**Set problem 1:** In the LLVMdev post on x86 bit-operation mnemonics, what can the access size have performance implications for?
**Set problem 2:** Copy from the LLVMdev post on x86 bit-operation mnemonics the passage from "int main(int argc, char" to "expected and wanted.".

**Extract to read:**
[LLVMdev] [PATCH] x86/asm: avoid mnemonics without type suffix

Sun Jul 14 10:19:20 PDT 2013

On Sun, Jul 14, 2013 at 5:56 AM, Ramkumar Ramachandra
<artagnon at gmail.com> wrote:
> 1c54d77 (x86: partial unification of asm-x86/bitops.h, 2008-01-30)
> changed a bunch of btrl/btsl instructions to btr/bts, with the following
> justification:
>
>   The inline assembly for the bit operations has been changed to remove
>   explicit sizing hints on the instructions, so the assembler will pick
>   the appropriate instruction forms depending on the architecture and
>   the context.
>
> Unfortunately, GNU as does no such thing

Yes it does.

>   btrl  $1, 0
>   btr   $1, 0
>   btsl  $1, 0
>   bts   $1, 0

What the heck is that supposed to show? It shows nothing at all. With
an argument of '1', *of*course* gas will use "btsl", since that's the
short form. Using the rex-predix and a btsq would be *stupid*.

So gas will pick the appropriate form, exactly as claimed.

Try some actual relevant test instead:

   bt %eax,mem
   bt %rax,mem

and notice how they are actually fundamentally different. Test-case:

int main(int argc, char **argv)
{
  asm("bt %1,%0":"=m" (**argv): "a" (argc));
  asm("bt %1,%0":"=m" (**argv): "a" ((unsigned long)(argc)));
}

and I get

   0f a3 02             bt     %eax,(%rdx)
   48 0f a3 02           bt     %rax,(%rdx)

exactly as expected and wanted.

Now, there are possible cases where you want to make the size explicit
because you are mixing memory operand sizes and there can be nasty
performance implications of doing a 32-bit write and then doing a
64-bit read of the result. I'm not actually aware of us having ever
worried/cared about it, but it's a possible source of trouble: mixing
bitop instructions with non-bitop instructions can have some subtle
interactions, and you need to be careful, since the size of the
operand affects both the offset *and* the memory access size. The
access size generally is meaningless from a semantic standpoint
(little-endian being the only sane model), but the access size *can*
have performance implications for the write queue forwarding.

                      Linus

**Provided data:**
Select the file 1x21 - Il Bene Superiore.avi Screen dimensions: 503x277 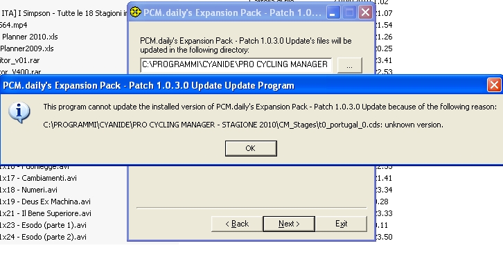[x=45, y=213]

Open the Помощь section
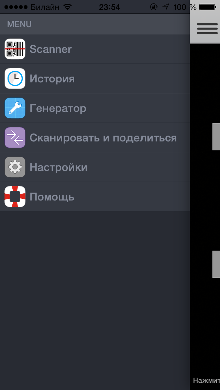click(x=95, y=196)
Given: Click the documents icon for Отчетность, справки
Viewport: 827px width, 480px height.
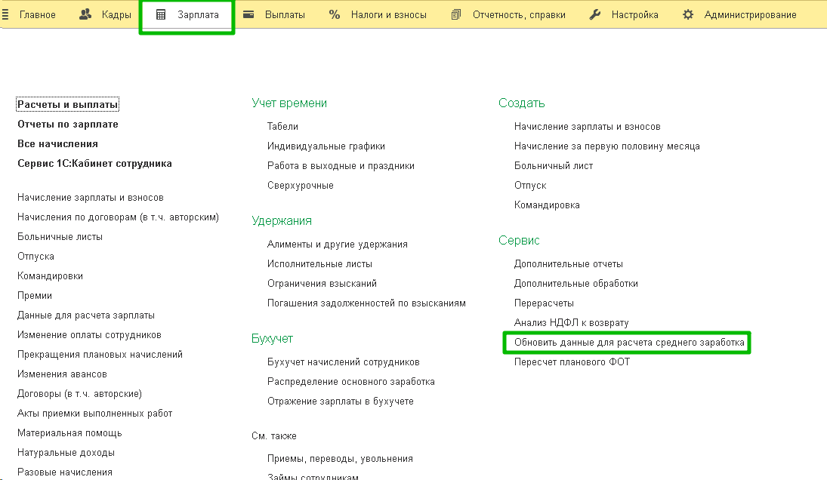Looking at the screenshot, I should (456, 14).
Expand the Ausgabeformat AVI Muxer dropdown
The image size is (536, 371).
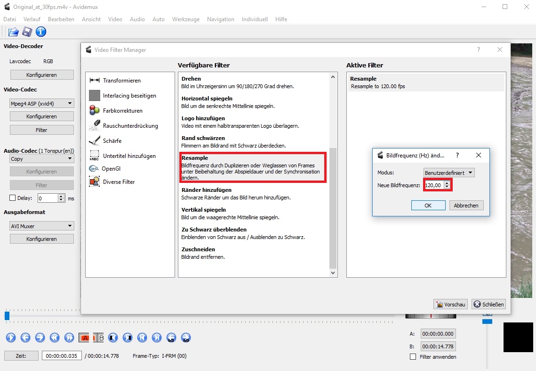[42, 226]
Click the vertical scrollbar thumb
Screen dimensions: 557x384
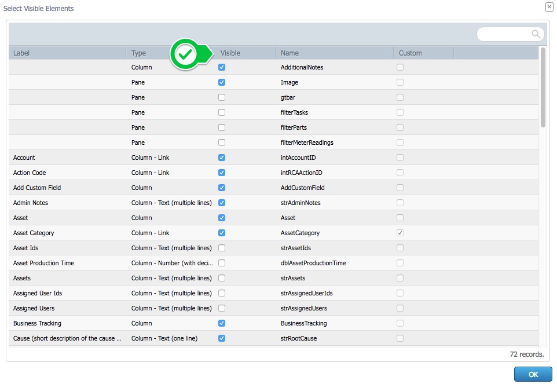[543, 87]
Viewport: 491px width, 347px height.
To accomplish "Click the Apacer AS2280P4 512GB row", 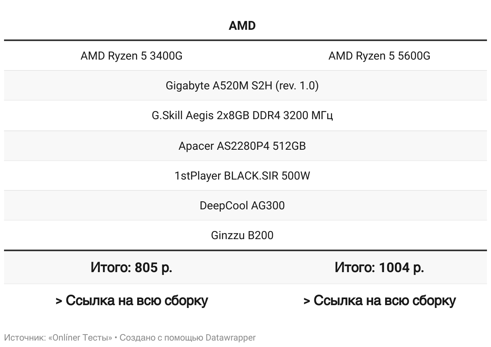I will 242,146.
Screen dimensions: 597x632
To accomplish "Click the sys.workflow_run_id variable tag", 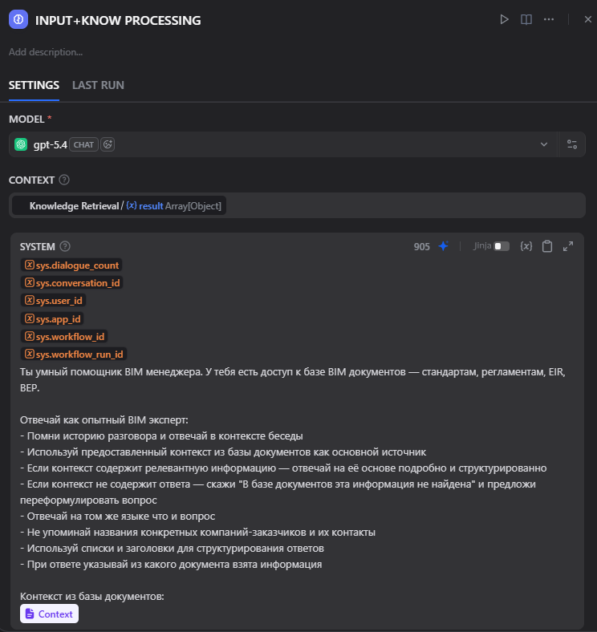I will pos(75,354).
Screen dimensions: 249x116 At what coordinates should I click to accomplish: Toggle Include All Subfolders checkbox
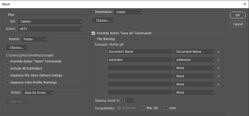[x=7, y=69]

--

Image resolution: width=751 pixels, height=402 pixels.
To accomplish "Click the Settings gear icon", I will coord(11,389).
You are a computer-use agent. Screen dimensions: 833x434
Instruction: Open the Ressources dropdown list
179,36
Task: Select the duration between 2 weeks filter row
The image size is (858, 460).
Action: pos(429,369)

---

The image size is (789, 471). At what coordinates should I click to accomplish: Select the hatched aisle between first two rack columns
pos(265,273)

**Task solution 1:** The write queue forwarding.

**Task solution 2:**
int main(int argc, char **argv)
{
  asm("bt %1,%0":"=m" (**argv): "a" (argc));
  asm("bt %1,%0":"=m" (**argv): "a" ((unsigned long)(argc)));
}

and I get

   0f a3 02             bt     %eax,(%rdx)
   48 0f a3 02           bt     %rax,(%rdx)

exactly as expected and wanted.